New Edits for Family Planning Modifier

Beginning August 1, 2016, two new edits will be implemented for MAFDN-covered services, also known as Family Planning Medicaid.

The first edit will deny outpatient clinic claims and lab claims for MAFDN-covered services when the service has been rendered to a beneficiary with MAFDN coverage and the code is not billed with the FP modifier.

• EOB 01659 (Edit 02608) - CLAIM DENIED. PROCEDURE CODE MUST BILL WITH FP MODIFIER

The second edit will deny outpatient clinic claims when no procedure code is billed or the procedure code is not covered by Family Planning Medicaid (MAFDN).

• EOB 02609 (Edit 02609) - CLAIM DENIED. FAMILY PLANNING PROCEDURE CODE MUST BE PRESENT ON FAMILY PLANNING CLAIM OR PROCEDURE CODE NOT COVERED BY MAFDN

When billing covered revenue codes for MAFDN beneficiaries, a procedure code will be required on the claim. If no procedure code is found on the claim or the procedure code is non-covered by MAFDN, the claim will deny. Providers can refer to Clinical Coverage Policy 1E-7 for Family Planning Services for a list of covered revenue and procedure codes.

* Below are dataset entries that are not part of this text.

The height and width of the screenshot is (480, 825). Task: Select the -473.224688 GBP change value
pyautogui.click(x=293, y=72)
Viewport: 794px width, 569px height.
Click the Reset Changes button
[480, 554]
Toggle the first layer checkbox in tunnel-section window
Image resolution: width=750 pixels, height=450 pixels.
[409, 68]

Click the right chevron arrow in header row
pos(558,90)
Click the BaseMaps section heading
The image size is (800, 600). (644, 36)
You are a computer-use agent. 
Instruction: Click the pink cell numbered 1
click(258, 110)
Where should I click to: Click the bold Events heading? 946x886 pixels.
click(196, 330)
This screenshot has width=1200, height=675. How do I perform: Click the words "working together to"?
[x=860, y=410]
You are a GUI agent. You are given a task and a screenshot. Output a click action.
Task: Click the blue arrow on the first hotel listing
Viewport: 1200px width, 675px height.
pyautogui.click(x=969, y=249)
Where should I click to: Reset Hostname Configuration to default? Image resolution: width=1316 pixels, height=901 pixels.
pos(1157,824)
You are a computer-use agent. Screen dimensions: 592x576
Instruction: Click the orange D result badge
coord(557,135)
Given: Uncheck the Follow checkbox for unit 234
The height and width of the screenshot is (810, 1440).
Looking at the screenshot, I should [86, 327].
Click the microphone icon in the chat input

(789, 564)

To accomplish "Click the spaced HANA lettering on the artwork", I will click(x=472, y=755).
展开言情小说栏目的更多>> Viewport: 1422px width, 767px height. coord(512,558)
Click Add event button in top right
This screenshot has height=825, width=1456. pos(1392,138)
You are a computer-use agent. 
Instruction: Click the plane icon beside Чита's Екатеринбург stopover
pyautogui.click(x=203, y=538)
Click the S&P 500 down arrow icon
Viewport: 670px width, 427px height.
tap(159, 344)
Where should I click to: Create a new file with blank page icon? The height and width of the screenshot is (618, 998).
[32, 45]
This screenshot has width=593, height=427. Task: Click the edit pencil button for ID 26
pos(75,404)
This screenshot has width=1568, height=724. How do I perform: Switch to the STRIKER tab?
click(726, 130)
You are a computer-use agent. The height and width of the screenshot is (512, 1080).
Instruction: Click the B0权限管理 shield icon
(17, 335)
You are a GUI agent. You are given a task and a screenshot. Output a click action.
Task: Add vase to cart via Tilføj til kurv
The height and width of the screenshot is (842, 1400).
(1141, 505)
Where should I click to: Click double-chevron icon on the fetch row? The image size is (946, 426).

The Division of Medical Assistance (DMA) payer is the only payer affected by this implementation. These edits are applicable to the MAFDN Benefit Plan and MAFDN beneficiaries. There will be no claims reprocessing as a result of this new update.

For a complete list of benefit plans mapped to DMA eligibility coverage codes, providers can refer to Provider Policies, Manuals, Guidelines and Forms found on the NCTracks Provider Portal.